In [1]:
import spacy

In [5]:
!python -m spacy download en_core_web_sm

Collecting en-core-web-sm==3.7.1
  Downloading https://github.com/explosion/spacy-models/releases/download/en_core_web_sm-3.7.1/en_core_web_sm-3.7.1-py3-none-any.whl (12.8 MB)
     ---------------------------------------- 0.0/12.8 MB ? eta -:--:--
     --------------------------------------- 0.0/12.8 MB 320.0 kB/s eta 0:00:40
     --------------------------------------- 0.1/12.8 MB 518.5 kB/s eta 0:00:25
     - -------------------------------------- 0.3/12.8 MB 2.4 MB/s eta 0:00:06
     - -------------------------------------- 0.6/12.8 MB 3.1 MB/s eta 0:00:04
     -- ------------------------------------- 0.9/12.8 MB 3.9 MB/s eta 0:00:04
     --- ------------------------------------ 1.2/12.8 MB 4.4 MB/s eta 0:00:03
     ---- ----------------------------------- 1.3/12.8 MB 4.2 MB/s eta 0:00:03
     ---- ----------------------------------- 1.5/12.8 MB 4.1 MB/s eta 0:00:03
     ----- ---------------------------------- 1.6/12.8 MB 4.2 MB/s eta 0:00:03
     ----- ----------------------------

# Load the package:

In [4]:
nlp = spacy.load("en_core_web_sm")

# Define the sentence:

In [7]:
sent = 'Mark Zukerber will meet Aditya Joshi on Monday 6th June 2024, 10am for $3 Trillion, Mumbai. '

# apply sent to the package:
sent = nlp(sent)

# Find the NER:


In [10]:
sent.ents

(Mark Zukerber, Aditya Joshi, Monday 6th June 2024, 10am, $3 Trillion, Mumbai)

In [12]:
for ent in sent.ents:
    print(ent.text, "==> ", ent.label_)

Mark Zukerber ==>  PERSON
Aditya Joshi ==>  PERSON
Monday 6th June 2024 ==>  DATE
10am ==>  TIME
$3 Trillion ==>  MONEY
Mumbai ==>  GPE


# Another examples

In [21]:

raw_text='Alaska is the largest U.S. state by area, comprising more total area than the next three largest states of Texas, California and Montana combined, and is the seventh-largest subnational division in the world.

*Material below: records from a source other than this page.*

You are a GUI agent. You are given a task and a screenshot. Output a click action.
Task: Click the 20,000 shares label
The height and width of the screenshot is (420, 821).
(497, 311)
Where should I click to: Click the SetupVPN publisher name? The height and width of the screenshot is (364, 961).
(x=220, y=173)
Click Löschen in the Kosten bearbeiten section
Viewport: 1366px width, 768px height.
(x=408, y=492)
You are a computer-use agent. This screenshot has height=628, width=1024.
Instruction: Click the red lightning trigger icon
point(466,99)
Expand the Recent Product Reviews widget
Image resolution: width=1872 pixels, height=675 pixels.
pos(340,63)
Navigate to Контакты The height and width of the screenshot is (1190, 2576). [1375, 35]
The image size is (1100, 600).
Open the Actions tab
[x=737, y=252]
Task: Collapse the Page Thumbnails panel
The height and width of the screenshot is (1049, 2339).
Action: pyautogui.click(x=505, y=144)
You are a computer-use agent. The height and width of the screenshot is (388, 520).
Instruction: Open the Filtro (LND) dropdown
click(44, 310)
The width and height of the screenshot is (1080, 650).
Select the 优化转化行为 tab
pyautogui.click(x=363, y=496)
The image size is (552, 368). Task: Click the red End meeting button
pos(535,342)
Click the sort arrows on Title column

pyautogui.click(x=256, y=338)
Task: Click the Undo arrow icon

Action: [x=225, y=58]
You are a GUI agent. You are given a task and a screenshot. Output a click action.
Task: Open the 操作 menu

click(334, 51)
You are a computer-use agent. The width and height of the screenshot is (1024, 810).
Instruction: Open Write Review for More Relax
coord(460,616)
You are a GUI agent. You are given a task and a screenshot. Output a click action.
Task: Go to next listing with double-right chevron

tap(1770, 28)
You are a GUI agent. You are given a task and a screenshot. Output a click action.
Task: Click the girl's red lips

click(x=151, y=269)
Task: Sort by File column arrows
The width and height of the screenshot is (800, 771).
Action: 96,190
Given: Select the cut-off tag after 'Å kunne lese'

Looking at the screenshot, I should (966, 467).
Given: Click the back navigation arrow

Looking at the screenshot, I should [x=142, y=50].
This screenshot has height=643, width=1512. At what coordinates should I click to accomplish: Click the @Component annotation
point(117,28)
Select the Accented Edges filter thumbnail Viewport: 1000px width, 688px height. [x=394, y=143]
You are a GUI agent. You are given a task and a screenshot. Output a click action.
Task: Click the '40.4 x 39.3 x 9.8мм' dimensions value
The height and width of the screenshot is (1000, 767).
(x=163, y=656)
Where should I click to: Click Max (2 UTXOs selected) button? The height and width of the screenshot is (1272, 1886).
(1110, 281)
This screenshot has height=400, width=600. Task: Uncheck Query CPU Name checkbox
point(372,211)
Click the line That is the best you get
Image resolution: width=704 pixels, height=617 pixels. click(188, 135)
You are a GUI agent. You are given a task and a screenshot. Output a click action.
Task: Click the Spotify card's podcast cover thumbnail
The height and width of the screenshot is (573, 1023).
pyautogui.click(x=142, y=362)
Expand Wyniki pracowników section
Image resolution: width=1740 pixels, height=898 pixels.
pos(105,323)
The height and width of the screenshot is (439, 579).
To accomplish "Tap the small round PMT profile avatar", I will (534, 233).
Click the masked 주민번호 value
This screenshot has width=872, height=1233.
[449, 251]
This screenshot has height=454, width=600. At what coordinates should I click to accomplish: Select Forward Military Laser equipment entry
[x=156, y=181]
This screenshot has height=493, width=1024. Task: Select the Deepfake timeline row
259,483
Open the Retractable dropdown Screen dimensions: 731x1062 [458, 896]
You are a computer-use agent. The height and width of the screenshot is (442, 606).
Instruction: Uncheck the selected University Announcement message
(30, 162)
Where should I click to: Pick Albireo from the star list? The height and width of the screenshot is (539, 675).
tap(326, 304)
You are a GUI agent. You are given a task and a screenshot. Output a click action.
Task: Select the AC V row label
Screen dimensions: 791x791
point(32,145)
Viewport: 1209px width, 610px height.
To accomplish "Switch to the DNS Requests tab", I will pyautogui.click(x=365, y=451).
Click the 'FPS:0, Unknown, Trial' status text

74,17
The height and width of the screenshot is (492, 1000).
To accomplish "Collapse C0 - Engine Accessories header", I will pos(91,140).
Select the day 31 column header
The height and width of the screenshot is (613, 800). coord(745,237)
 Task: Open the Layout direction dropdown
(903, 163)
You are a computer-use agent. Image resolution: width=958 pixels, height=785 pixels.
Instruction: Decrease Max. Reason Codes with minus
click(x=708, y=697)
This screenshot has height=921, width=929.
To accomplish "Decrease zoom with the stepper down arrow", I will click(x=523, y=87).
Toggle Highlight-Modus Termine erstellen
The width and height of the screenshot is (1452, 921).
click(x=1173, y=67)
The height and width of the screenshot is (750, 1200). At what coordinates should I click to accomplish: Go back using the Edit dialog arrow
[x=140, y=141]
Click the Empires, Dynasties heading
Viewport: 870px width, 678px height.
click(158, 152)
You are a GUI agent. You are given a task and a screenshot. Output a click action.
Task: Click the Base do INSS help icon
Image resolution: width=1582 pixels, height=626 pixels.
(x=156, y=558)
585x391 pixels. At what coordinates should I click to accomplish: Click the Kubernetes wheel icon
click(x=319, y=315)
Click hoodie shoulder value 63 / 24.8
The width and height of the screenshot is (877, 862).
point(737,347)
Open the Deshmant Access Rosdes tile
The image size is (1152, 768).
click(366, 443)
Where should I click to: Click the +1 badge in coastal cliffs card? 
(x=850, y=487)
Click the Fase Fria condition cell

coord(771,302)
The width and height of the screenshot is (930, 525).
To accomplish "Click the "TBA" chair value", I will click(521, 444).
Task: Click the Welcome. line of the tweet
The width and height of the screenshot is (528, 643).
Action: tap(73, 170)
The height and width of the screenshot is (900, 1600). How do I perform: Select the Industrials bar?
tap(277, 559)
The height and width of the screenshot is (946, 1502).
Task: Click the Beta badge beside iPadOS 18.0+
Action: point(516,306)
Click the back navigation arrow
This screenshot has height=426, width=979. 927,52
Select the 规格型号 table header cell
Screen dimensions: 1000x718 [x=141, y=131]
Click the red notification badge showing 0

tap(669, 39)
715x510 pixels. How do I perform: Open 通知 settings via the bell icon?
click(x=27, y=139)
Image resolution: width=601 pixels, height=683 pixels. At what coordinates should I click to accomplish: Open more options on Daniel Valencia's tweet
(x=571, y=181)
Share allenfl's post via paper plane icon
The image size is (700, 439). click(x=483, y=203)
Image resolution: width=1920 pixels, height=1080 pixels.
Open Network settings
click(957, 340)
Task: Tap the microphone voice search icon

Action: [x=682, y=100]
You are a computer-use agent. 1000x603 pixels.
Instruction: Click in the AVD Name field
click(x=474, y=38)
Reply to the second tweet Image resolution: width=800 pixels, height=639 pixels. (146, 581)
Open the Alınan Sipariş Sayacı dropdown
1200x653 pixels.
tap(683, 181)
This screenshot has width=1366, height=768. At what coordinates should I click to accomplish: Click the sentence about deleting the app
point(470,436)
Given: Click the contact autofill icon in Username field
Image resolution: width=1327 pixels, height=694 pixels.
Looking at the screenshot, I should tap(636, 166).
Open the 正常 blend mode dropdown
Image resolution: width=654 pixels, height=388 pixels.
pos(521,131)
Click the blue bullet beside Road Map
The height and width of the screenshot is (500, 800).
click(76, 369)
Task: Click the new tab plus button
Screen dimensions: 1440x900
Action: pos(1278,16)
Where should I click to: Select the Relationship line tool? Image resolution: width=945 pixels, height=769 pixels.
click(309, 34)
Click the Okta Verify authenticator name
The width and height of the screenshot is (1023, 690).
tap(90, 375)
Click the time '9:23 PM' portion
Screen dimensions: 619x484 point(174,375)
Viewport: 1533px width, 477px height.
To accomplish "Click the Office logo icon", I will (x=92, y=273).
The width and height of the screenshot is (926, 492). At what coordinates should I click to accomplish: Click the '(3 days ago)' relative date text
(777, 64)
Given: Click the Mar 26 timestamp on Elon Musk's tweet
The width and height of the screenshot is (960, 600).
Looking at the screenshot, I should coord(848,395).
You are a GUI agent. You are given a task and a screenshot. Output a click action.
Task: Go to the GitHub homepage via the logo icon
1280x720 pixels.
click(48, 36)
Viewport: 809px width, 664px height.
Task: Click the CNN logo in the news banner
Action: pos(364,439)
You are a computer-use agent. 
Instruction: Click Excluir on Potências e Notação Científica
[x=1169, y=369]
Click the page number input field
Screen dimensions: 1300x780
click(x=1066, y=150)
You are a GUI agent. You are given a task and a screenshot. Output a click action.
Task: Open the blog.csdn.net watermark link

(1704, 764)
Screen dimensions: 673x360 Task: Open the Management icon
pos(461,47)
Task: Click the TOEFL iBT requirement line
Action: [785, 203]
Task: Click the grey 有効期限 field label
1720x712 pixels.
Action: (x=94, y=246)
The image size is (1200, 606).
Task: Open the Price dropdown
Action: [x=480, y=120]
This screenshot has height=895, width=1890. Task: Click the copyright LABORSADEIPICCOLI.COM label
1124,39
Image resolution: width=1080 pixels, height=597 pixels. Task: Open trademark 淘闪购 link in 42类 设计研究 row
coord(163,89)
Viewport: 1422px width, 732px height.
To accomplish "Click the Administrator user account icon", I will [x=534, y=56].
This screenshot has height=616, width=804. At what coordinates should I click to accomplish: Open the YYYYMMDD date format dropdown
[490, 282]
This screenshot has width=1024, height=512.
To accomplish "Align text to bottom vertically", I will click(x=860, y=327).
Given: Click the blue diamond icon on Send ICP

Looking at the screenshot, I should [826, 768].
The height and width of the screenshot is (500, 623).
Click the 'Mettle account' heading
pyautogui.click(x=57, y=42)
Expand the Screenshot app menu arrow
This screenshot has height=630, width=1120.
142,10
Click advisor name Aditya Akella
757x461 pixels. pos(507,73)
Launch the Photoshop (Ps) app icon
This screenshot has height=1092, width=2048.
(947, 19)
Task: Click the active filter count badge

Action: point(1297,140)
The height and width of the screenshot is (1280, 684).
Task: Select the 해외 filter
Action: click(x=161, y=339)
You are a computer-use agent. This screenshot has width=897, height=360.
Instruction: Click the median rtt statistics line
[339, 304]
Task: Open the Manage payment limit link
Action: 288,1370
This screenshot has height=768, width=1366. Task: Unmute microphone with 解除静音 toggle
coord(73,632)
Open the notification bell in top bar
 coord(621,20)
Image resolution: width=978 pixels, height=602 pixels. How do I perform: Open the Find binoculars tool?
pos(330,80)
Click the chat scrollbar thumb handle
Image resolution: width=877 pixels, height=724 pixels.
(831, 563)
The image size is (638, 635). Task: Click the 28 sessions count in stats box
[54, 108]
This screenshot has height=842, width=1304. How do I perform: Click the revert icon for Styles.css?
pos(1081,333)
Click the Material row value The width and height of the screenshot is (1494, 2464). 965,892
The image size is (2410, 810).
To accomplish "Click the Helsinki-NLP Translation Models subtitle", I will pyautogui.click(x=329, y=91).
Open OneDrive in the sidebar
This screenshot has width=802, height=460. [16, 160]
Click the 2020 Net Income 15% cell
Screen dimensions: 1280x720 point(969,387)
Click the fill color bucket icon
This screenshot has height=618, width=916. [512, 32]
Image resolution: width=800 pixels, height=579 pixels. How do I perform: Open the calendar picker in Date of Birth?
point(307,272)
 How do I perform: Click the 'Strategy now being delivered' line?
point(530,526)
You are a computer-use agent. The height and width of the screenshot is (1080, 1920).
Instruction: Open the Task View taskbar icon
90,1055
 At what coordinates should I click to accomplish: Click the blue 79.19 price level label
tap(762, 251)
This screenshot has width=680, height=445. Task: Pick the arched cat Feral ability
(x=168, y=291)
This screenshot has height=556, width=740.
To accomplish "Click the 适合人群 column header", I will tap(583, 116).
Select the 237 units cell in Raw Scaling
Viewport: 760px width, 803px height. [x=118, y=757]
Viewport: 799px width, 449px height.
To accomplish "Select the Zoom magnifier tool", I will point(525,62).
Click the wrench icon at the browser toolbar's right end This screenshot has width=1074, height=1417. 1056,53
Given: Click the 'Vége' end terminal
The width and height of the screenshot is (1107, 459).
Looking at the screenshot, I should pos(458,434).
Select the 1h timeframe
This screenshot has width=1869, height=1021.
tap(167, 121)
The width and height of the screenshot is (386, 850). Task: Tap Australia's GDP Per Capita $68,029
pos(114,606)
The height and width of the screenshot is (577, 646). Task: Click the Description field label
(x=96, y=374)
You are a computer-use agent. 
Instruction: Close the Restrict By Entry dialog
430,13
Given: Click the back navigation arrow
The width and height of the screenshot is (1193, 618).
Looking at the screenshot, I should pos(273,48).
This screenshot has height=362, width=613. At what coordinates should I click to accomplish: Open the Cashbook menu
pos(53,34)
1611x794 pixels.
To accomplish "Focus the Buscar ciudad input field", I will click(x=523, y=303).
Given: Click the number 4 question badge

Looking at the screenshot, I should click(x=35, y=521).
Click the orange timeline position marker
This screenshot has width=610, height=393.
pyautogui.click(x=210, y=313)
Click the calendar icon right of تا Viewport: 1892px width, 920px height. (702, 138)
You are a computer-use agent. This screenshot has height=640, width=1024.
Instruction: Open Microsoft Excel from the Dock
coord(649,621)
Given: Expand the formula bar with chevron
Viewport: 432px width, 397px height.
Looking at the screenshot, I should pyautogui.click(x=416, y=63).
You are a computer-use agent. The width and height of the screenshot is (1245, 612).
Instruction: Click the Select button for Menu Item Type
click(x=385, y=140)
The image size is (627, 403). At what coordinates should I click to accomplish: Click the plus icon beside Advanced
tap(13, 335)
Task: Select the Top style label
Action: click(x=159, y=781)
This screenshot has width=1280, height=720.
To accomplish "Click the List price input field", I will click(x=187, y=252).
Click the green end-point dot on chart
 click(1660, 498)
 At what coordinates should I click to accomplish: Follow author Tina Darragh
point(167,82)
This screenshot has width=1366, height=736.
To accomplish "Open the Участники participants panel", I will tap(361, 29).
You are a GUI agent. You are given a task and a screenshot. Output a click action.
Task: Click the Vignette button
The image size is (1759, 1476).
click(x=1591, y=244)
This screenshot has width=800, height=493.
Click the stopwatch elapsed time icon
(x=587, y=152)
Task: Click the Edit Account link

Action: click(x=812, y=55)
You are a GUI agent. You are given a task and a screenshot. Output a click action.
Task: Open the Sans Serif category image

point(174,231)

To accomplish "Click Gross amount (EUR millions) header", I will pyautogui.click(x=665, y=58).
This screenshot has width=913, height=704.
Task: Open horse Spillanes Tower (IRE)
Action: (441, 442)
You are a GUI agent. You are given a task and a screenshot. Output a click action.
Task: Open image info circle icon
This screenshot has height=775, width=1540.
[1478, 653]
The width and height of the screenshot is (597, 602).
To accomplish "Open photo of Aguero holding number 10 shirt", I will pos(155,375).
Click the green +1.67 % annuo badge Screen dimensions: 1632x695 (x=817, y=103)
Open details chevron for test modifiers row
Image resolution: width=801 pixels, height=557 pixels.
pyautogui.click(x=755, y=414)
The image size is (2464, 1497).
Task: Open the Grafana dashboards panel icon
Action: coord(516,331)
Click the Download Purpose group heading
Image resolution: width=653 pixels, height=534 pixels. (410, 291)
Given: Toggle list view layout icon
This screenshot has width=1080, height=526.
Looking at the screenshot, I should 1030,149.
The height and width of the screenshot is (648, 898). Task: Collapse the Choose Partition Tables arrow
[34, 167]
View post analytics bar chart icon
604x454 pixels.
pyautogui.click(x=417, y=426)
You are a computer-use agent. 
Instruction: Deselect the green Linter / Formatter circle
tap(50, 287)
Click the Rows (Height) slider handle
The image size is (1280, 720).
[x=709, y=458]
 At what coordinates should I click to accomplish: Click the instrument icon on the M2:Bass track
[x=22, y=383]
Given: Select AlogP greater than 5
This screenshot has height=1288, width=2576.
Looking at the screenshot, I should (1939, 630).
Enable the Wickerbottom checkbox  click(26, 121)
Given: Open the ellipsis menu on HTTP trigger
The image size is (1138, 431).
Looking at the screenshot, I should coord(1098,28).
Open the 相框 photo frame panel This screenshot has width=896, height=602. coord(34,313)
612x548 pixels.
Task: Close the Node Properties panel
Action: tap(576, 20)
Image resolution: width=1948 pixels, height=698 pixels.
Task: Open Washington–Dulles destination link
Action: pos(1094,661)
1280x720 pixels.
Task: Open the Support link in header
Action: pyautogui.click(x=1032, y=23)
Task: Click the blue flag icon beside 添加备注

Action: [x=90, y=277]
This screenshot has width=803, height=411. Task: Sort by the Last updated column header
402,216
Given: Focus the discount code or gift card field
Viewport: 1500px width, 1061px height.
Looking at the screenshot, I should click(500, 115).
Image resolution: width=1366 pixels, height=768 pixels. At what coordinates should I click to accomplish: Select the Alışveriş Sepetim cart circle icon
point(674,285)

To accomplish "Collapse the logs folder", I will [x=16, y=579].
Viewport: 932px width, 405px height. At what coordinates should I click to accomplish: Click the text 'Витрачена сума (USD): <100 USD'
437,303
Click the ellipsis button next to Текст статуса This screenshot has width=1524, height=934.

It is the third-least populous and most sparsely populated U.S. state, but is, with a population of 736,081 as of 2020, the continents most populous territory located mostly north of the 60th parallel, with more than quadruple the combined populations of Northern Canada and Greenland'

# apply to the package:
raw_text = nlp(raw_text)

# find entities: 
raw_text.ents

for ent in raw_text.ents:
    print(ent.text, '==>', ent.label_)

Alaska ==> GPE
U.S. ==> GPE
three ==> CARDINAL
Texas ==> GPE
California ==> GPE
Montana ==> GPE
seventh ==> ORDINAL
third ==> ORDINAL
U.S. ==> GPE
736,081 ==> CARDINAL
2020 ==> DATE
60th ==> ORDINAL
Northern Canada ==> ORG
Greenland ==> GPE


# know about the labels in NER:

In [24]:
print(spacy.explain('GPE'))
print(spacy.explain('CARDINAL'))
print(spacy.explain('ORDINAL'))
print(spacy.explain('NORP'))

Countries, cities, states
Numerals that do not fall under another type
"first", "second", etc.
Nationalities or religious or political groups


# Display the NER in interactive way:

In [25]:
from spacy import displacy

displacy.render(sent, style = "ent", jupyter= True)

In [28]:
displacy.render(raw_text, style = "ent", jupyter= True)

# Example:

In [33]:

icc_text = 'The Chairman heads the board of directors and on June 26, 2014, Narayanaswami Srinivasan, the former president of BCCI, was announced as the first chairman of the council.[6] The role of ICC president became a largely honorary position after the establishment of the chairman role and other changes made to the ICC constitution in 2014. It has been claimed that the 2014 changes have handed control to the Big Three nations of England, India and Australia. The last ICC president was Zaheer Abbas, who was appointed in June 2015 following the resignation of Mustafa Kamal in April 2015. When the post of ICC president was abolished in April 2016, Shashank Manohar, who replaced Srinivasan in October 2015, became the first independent elected chairman of the ICC.'

# apply package:
icc_text = nlp(icc_text)

# Find NER:
icc_text.ents



Narayanaswami Srinivasan ==> PERSON
Zaheer Abbas ==> PERSON
Mustafa Kamal ==> PERSON
Shashank Manohar ==> PERSON


# find the entity as person only:

In [34]:
for ent in icc_text.ents:
    if ent.label_ == "PERSON":
        print(ent.text, '==>', ent.label_)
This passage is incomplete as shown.